Adsorption of metal elements onto illite and halloysite was investigated at $25^{\circ}C$ using pollutant water collected from the gold-bearing metal mine. Incipient solution of pH 3.19 was reacted with clay minerals as a function of time: 10 minute, 30 minute, 1 hour, 12 hour, 24 hour, 1 day, 2 day, 1 week, and 2 week. Twenty-seven cations and six anions from solutions were analyzed by AAs (atomic absorption spectrometer), ICP(induced-coupled plasma), and IC (ion chromatography). Speciation and saturation index of solutions were calculated by WATEQ4F and MINTEQA2 codes, indicating that most of metal ions exist as free ions and that there is little difference in chemical species and relative abundances between initial solution and reacted solutions. The adsorption results showed that the adsorption extent of elements varies depending on mineral types and reaction time.

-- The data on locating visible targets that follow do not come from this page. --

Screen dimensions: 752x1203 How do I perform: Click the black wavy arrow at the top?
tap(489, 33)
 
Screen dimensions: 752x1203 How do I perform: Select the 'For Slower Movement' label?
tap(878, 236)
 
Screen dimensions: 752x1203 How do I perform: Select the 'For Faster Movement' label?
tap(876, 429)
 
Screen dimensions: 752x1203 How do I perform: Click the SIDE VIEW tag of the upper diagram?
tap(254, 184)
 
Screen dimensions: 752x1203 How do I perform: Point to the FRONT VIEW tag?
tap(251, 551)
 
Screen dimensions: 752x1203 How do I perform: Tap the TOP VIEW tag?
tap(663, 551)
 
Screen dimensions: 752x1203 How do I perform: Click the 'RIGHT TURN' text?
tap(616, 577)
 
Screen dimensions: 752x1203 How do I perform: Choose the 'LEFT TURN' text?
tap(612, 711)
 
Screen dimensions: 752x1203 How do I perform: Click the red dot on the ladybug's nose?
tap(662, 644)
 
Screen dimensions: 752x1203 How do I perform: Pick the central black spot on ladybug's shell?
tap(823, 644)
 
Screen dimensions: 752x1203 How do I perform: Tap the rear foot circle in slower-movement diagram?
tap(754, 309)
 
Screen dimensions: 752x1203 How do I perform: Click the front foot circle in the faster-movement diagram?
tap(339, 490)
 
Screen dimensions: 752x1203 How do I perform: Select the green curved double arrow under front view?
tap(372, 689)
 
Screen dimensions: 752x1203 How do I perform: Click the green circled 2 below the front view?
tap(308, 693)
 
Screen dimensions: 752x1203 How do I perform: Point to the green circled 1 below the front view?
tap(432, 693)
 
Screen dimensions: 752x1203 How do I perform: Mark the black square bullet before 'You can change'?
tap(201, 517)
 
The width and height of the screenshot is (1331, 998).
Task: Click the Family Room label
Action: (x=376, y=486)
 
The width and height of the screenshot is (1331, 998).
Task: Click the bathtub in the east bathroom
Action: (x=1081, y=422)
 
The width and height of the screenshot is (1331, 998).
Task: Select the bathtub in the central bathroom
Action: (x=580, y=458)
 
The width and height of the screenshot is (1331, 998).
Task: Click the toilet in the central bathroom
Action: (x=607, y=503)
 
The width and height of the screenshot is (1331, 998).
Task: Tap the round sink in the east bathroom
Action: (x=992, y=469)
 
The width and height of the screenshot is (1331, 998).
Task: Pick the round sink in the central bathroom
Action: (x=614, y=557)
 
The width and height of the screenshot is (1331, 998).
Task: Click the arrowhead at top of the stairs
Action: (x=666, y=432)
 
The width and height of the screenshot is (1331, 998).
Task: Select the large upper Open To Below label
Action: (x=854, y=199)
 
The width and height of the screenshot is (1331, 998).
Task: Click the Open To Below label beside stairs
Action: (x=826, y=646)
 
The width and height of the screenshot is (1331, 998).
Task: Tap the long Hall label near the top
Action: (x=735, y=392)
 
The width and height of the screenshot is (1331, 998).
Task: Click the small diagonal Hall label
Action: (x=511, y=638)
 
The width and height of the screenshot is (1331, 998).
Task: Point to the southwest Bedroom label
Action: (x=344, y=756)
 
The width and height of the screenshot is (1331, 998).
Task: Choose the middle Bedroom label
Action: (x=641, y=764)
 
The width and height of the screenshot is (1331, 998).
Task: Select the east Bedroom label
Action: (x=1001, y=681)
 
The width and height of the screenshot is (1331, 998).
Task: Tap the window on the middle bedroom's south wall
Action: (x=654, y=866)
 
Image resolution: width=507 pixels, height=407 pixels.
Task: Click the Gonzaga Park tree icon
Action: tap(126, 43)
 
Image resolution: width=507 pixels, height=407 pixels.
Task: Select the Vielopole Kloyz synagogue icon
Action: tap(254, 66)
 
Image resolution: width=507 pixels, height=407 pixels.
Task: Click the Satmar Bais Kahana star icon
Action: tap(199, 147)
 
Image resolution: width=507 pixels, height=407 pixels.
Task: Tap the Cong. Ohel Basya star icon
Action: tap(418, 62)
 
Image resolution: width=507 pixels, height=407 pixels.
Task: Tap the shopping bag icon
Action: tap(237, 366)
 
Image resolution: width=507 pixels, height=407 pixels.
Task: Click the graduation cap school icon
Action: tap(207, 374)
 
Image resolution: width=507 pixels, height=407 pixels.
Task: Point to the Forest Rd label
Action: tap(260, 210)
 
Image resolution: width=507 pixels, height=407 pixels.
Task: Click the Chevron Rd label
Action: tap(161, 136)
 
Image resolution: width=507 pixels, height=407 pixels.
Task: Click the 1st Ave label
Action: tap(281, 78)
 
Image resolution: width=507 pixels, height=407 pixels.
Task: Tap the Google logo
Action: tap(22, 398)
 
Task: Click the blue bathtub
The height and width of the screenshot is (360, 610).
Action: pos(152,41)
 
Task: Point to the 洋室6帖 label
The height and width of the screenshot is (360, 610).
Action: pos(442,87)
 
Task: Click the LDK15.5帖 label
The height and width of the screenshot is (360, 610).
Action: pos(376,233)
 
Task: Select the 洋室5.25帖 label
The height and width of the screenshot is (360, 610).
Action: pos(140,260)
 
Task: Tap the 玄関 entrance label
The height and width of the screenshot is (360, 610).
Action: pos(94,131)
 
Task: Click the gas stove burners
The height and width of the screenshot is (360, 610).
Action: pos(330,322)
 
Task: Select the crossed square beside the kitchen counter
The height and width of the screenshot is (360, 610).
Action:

As for illite, adsorption after 1 hour-reaction occurs in the order of As>Pb>Ge>Li>Co, Pb, Cr, Ba>Cs for trace elements and Fe>K>Na>Mn>Al>Ca>Si for major elements, respectively. As for halloysite, adsorption after 1 hour-reaction occurs in the order of Cu>Pb>Li>Ge>Cr>Zn>As>Ba>Ti>Cd>Co for trace elements and Fe>K>Mn>Ca>Al>Na>Si for major elements, respectively. After 2 week-reaction, the adsorption occurs in the order of Cu>As>Zn>Li>Ge>Co>Ti>Ba>Ni>Pb>Cr>Cd>Se for trace elements and Fe>K>Mn>Al, Mg>Ca>Na, Si for major elements, respectively. No significant adsorption as well as selectivity was found for anions. Although halloysite has a 1:1 layer structure, its capacity of adsorption is greater than that of illite with 2:1 structure, probably due to its peculiar mineralogical characteristics. According to FTIR (Fourier transform infrared spectroscopy) results, there was no shift in the OH-stretching bond for illite, but the ν1 bond at 3695 cm-1 for halloysite was found to be stronger. In the viewpoint of adsorption, illite is characterized by an inner-sphere complex, whereas halloysite by an outer-sphere complex, respectively. Initial ion activity and dissociation constant of metal elements are regarded as the main factors that control the adsorption behaviors in a natural system containing multicomponents at the acidic condition.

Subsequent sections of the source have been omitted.